またリンパ球の減少は、がんに対する免疫機能の低下と関連しているため、NLR高値は予後が悪いとする研究結果も報告されています。
そのため、白血球のバランスを維持し免疫老化を抑制することで、多くの加齢性疾患の予防につながると考えられます。
老化に関連する指標に対するFPPの有効性
Marottaらによる研究は、被験者(106名)をFPP群または抗酸化サプリメント群に分け、2年間にわたる二重盲検法を実施しました。
試験期間中は、午前中に採血しNLR、ADMA、PBMC(ヒト末梢血単核細胞)のアポトーシスおよび尿中8-OHdGを測定しました。
また、0日目および11ヶ月目には、SF-36による健康関連QOLを評価しました。
本研究では、離脱した8名を除き臨床的に安定していた健康な男女98名(年齢: 58-76歳)を分析しました。
1年目: NLRは、FPP群および抗酸化サプリメント群に差を認めませんでしたが、6ヶ月目から8-OHdG、ADMAおよびPBMCのアポトーシスが、FPP群のみ有意に減少しました(図b, c, d)。
また、11ヶ月目には、身体機能・活力・全体的健康感・心の健康に関するQOLが改善しました(P < 0.01)(4)。
2年目: NLRは、24ヶ月目において抗酸化サプリメント群での有意な増加を認めました(図a)。
8-OHdGは、BMI27以上または70歳以上の被験者において、両群とも減少しましたが、FPP群のみ、ADMAとアポトーシスの有意な減少を認めました(図b, c, d)。
また、FPP群では、11ヶ月目からNLRとアポトーシスに強い正の相関があり、NLR値の上昇はアポトーシス頻度の増加につながることが示されました。
これは、BMI 27以上または70歳以上の被験者において顕著でした。
おわりに
FPPは、中高齢者において加齢により増加する生体内の酸化ダメージを防ぐだけでなく、慢性炎症を起こす免疫老化・および血管老化を抑え、体内の若さを維持する3つの保護効果が示唆されました。
ATPに関する特許取得となった自然免疫活性化の臨床研究と併せて、COVID-19を経て様々な感染症のリスクが高まる中高齢の方にとって、FPPによりリンパ球数を維持する効果は朗報と考えられます。
自然免疫と獲得免疫を担う免疫細胞の機能維持において、FPPはシニアの方々にとって欠かすことのできない発酵食品の一つとして期待されます。
今後も、FPPの研究を進め、超高齢社会における健康寿命延伸の実現を目指していくとのことです。
■引用文献
(1) Lorenzetti, A., Ayala, A., Marotta, F., et al. (2024)Neutrophil-Lymphocyte Ratio and Update Conclusions from a 2-Year Double-blind RCT Testing Fermented Papaya Preparation in Healthy Middle-Aged/Elderly Subjects. Functional Food Science, 4(1),29-41.

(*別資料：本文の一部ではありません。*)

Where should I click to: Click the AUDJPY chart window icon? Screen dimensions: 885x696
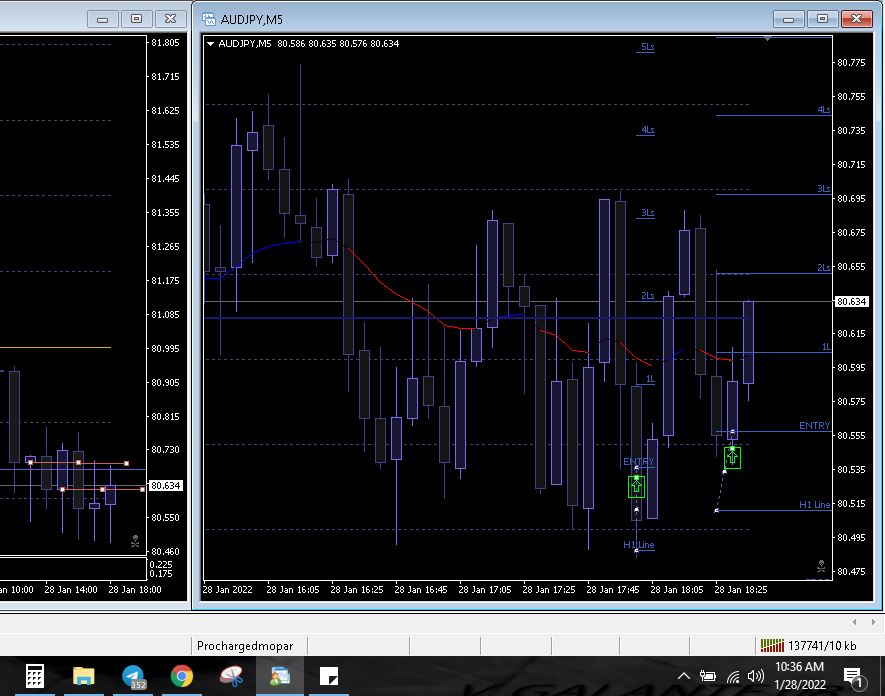(x=209, y=18)
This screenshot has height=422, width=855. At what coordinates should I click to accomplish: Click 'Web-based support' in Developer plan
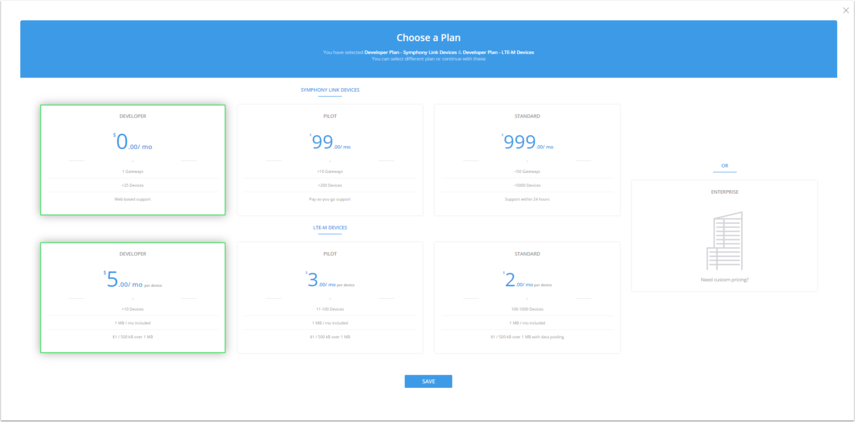click(x=133, y=199)
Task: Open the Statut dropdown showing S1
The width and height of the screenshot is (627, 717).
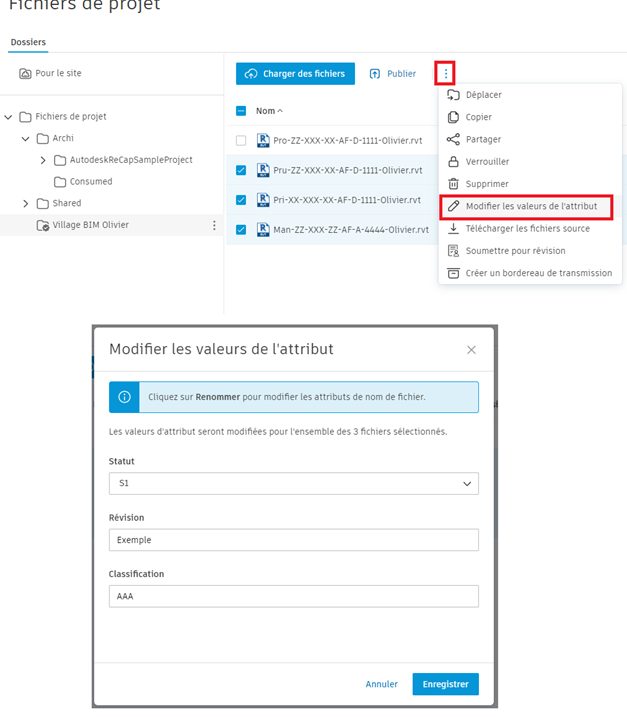Action: pyautogui.click(x=293, y=483)
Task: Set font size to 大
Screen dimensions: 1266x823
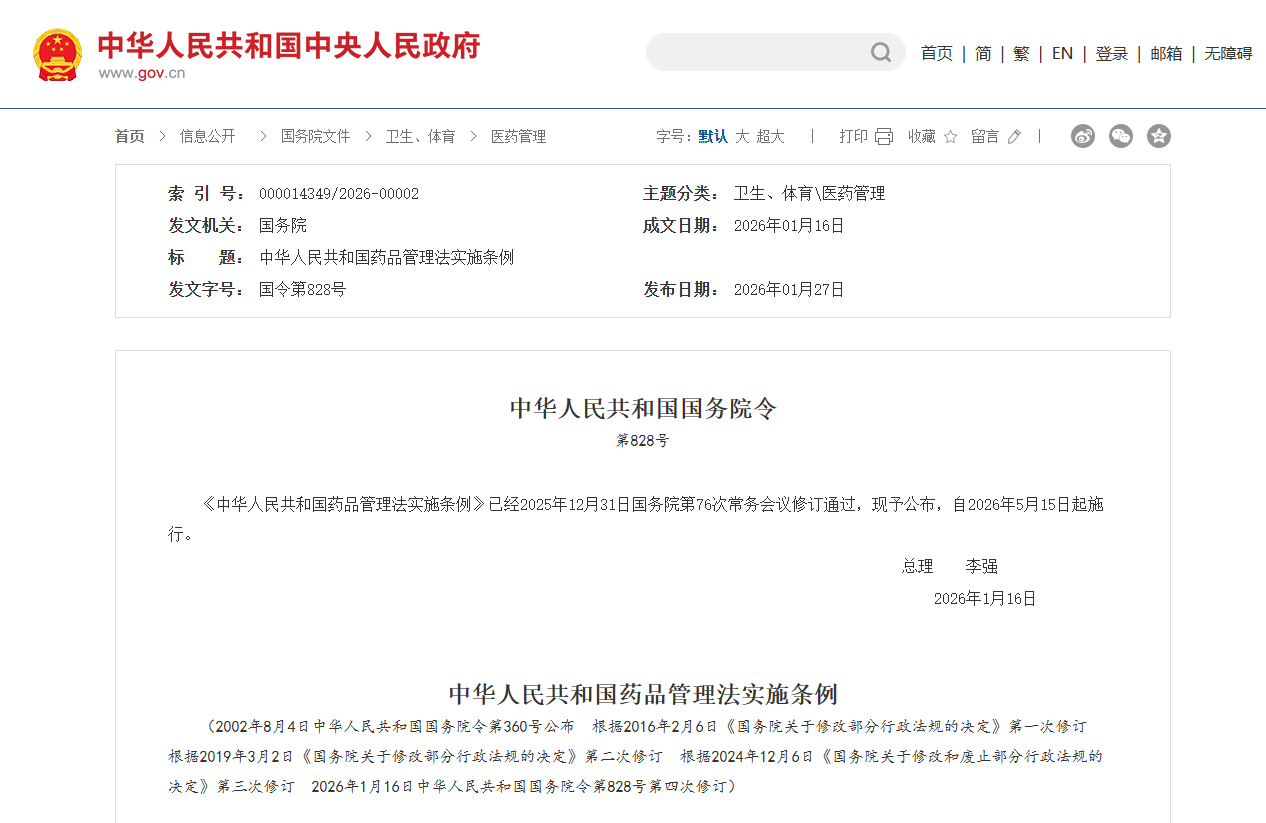Action: pos(742,137)
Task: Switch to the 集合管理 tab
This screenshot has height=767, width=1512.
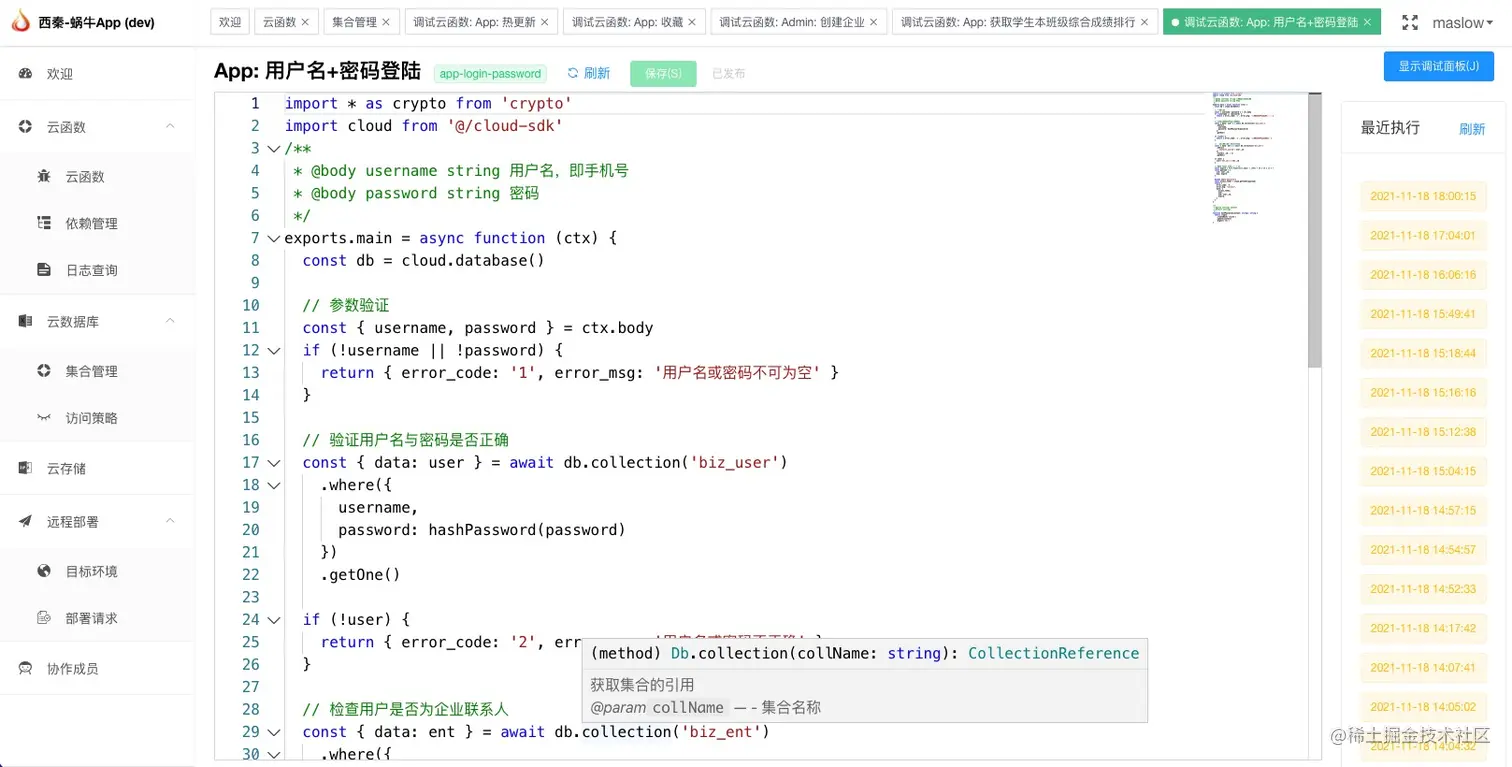Action: click(354, 21)
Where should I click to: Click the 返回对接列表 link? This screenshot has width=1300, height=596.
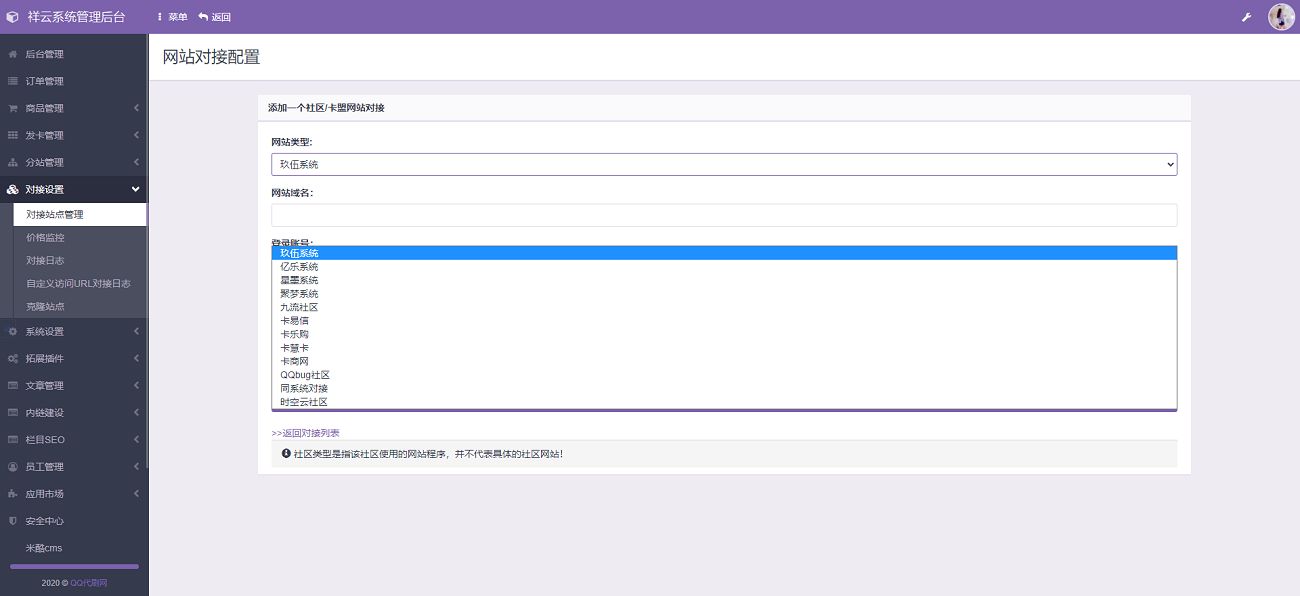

(2) Dickerson, R., Banerjee, J., & Roy, S., et al: (2015). Does Oral Supplementation of a Fermented Papaya Preparation Correct Respiratory Burst Function of Innate Immune Cells in Type 2 Diabetes Mellitus Patients? Antioxidants & Redox Signaling. 22(4),339-345.
(3) Irigaray, P., Garrel, C., & Belpomme, D., et al: (2018) Beneficial Effects of a Fermented Papaya Preparation for the Treatment of Electrohypersensitivity Self-Reporting Patients: Results of a Phase I-II Clinical Trial with Special Reference to Cerebral Pulsation Measurement and Oxidative Stress Analysis. Functional Foods in Health and Disease, 8(2),122-144.
米国特許商標庁:電磁波過敏症の治療法, US10,993,980 B2
日本国特許庁 :電磁波過敏症を治療するための医薬組成物, 特許第7026387号
(4) Lorenzetti, A., Osato, M., Barbagallo, M. et al (2023) Interim Report from a 2-year Double-blind RCT Testing Fermented Papaya Preparation on Immune Enhancement, Endothelial Health and QOL in Elderly Adults
Functional Foods in Health and Disease., 13(2),69-81.